[WORKING DATA]

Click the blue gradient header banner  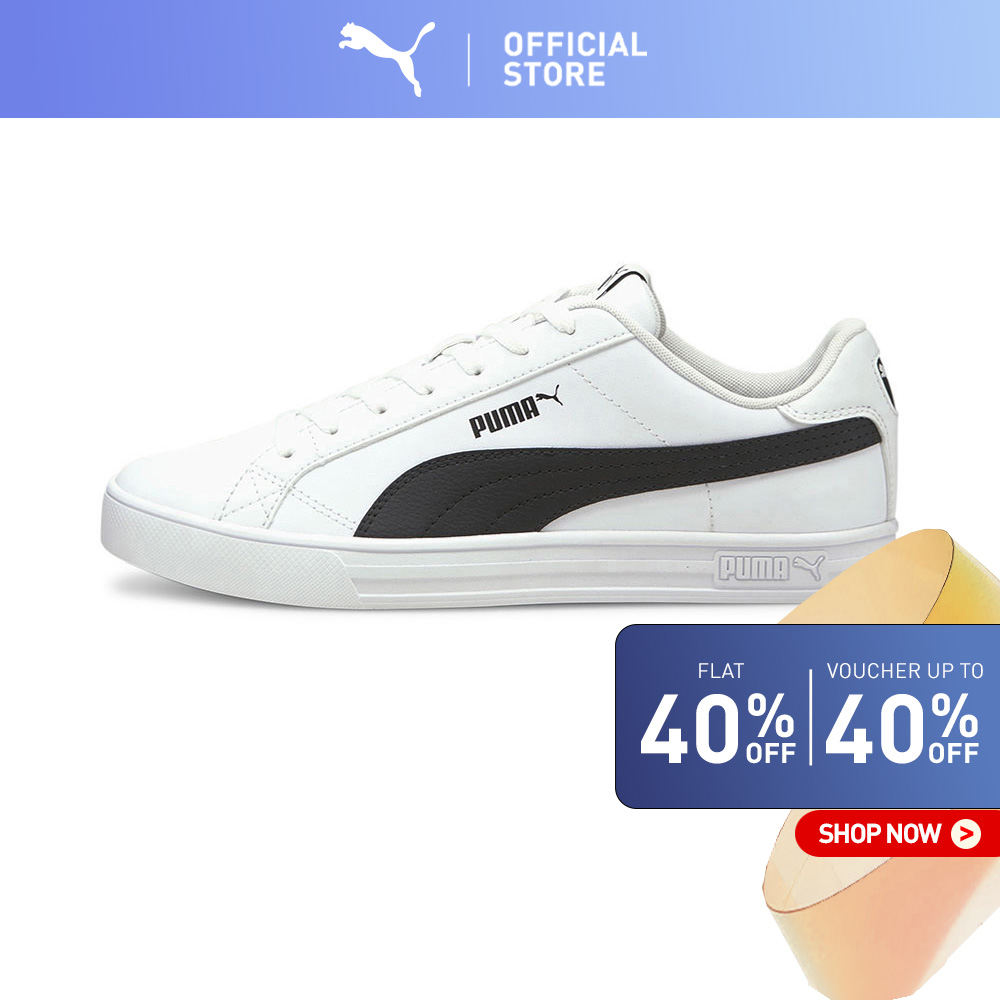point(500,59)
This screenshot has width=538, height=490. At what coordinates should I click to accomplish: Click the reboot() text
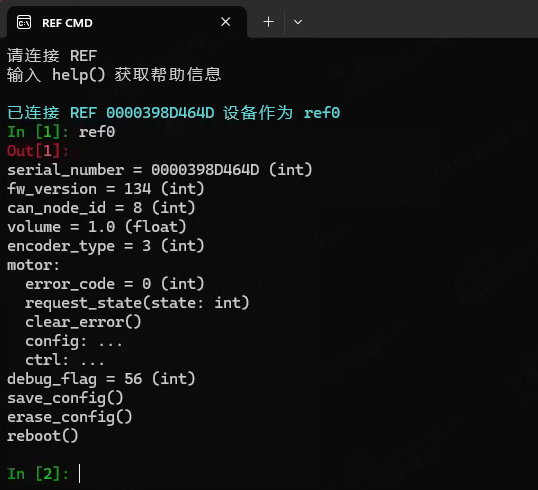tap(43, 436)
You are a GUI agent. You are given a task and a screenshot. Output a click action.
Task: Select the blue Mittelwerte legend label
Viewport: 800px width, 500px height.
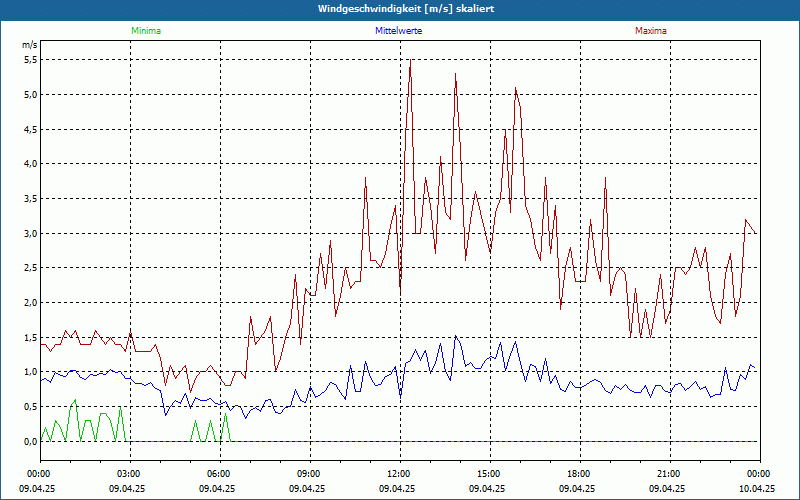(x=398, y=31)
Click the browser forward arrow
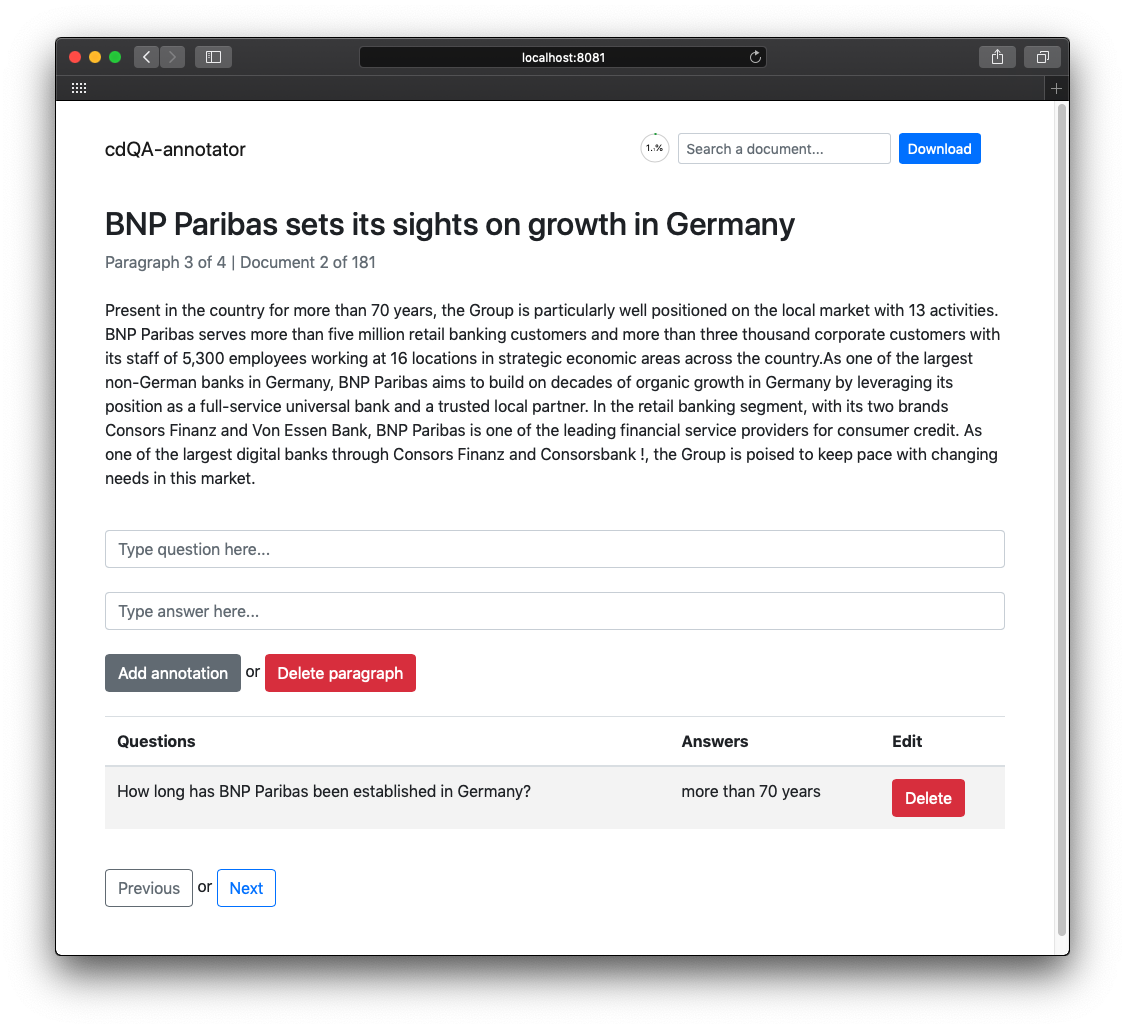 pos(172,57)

[WHAT IS ASKED] Extract every line of the data above, starting with the line that contains "You are a GUI" and continuing through the end of the data. Both ends are included. Reproduce the lines word for word, but leave out the pictures.

[REPLY]
You are a GUI agent. You are given a task and a screenshot. Output a click action.
Task: Select the blue Mittelwerte legend label
Viewport: 800px width, 500px height.
(x=398, y=31)
Click the browser forward arrow
 pos(172,57)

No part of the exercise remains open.